AIM OF THE TASK: Would you retype, word for word, the line with "Viewport: 1156px width, 945px" and each line after it to the end of the entries below, leaving the pictures out?

SUPPLIED INFORMATION:
*** Block opens ***
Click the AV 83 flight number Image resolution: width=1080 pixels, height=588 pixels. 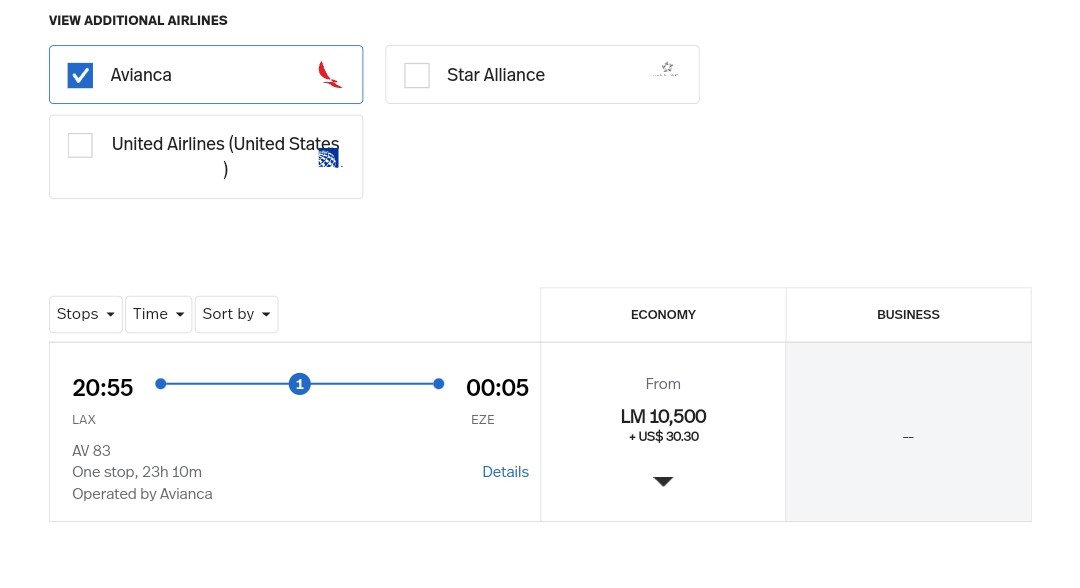click(91, 450)
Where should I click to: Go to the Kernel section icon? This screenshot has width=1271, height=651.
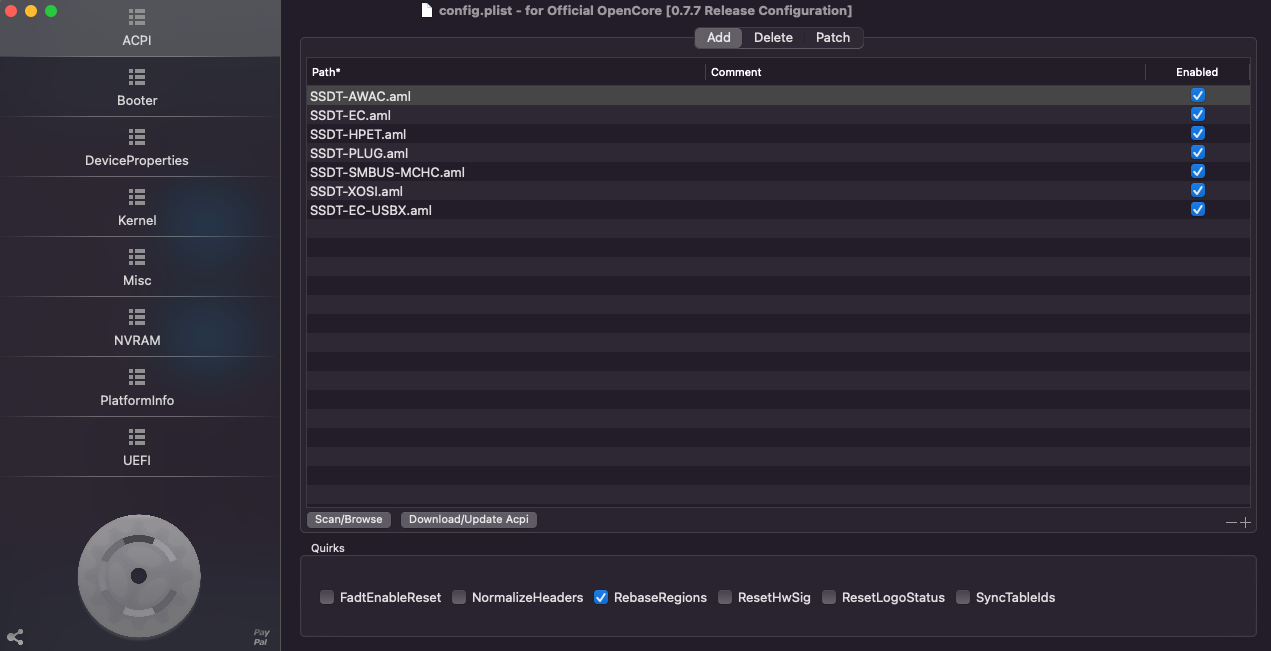click(x=137, y=197)
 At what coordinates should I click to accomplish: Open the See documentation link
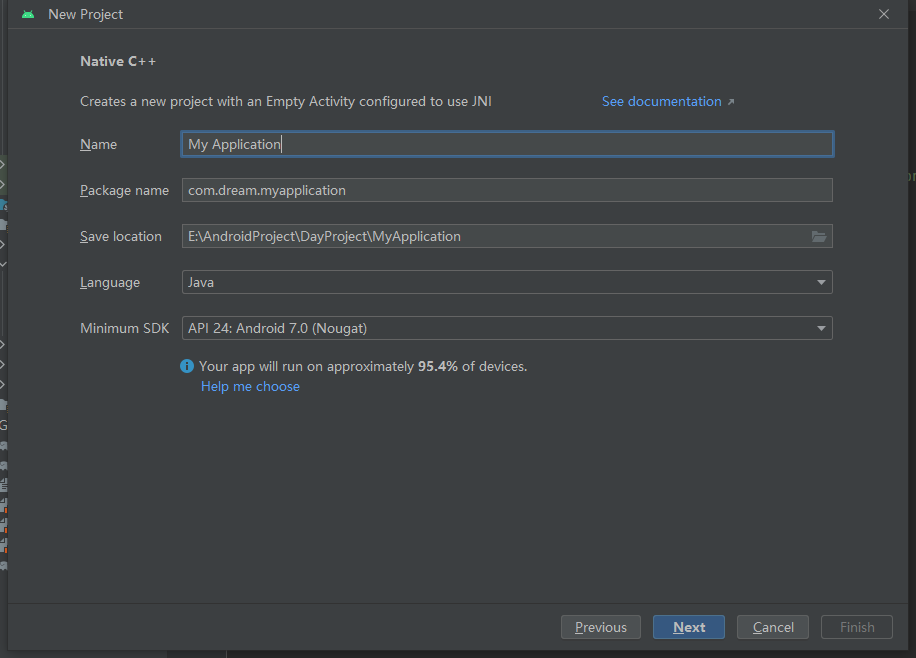[x=661, y=101]
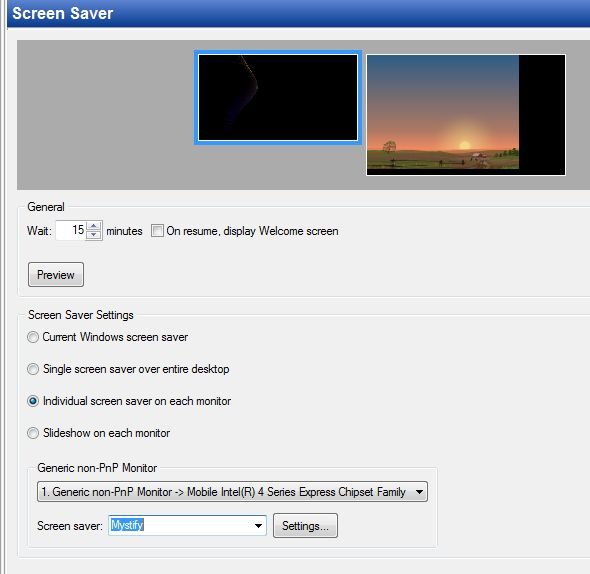Choose Single screen saver over entire desktop
The width and height of the screenshot is (590, 574).
[33, 369]
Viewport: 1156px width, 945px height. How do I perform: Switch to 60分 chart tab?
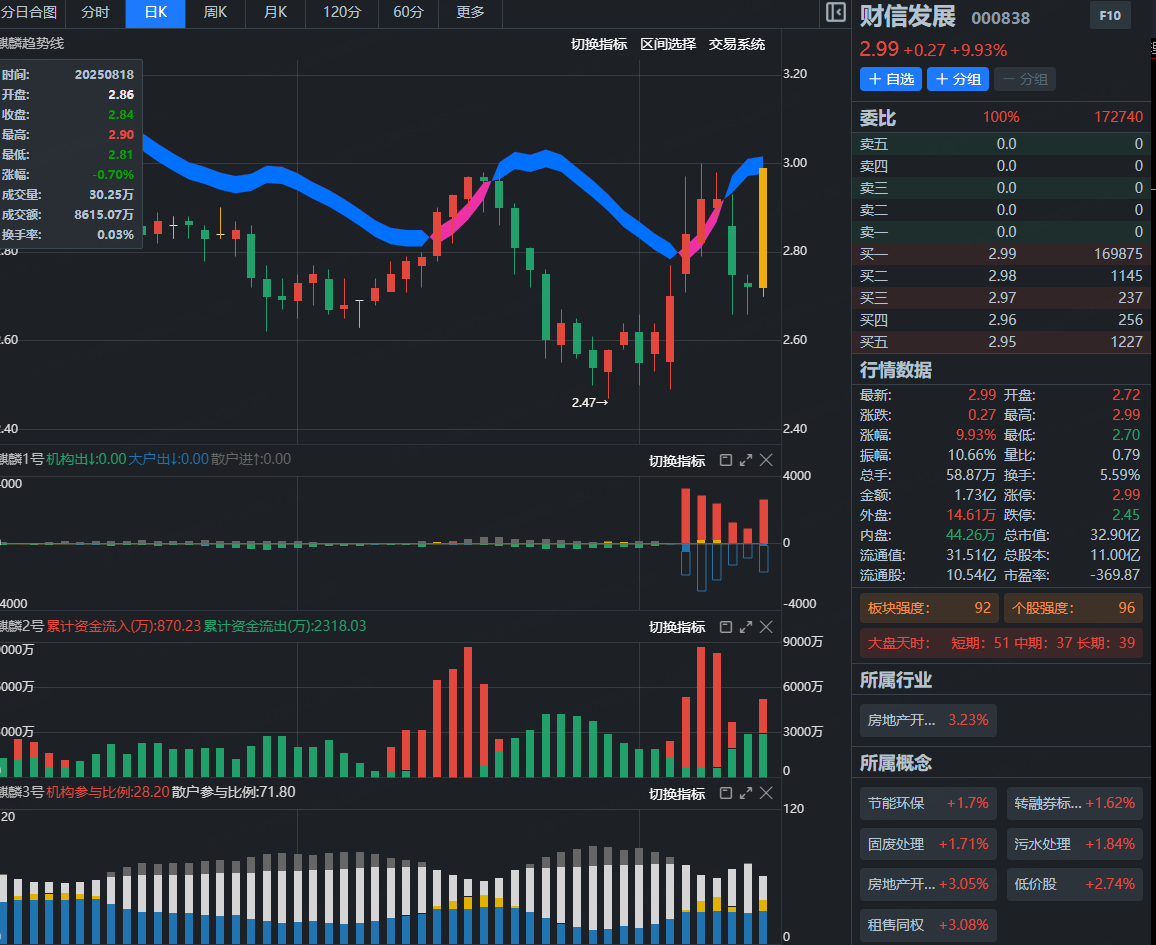[x=408, y=13]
*** Block closes ***
OUTPUT FOR THIS TASK:
Viewport: 1156px width, 945px height. How do I perform: Switch to 60分 chart tab?
[x=408, y=13]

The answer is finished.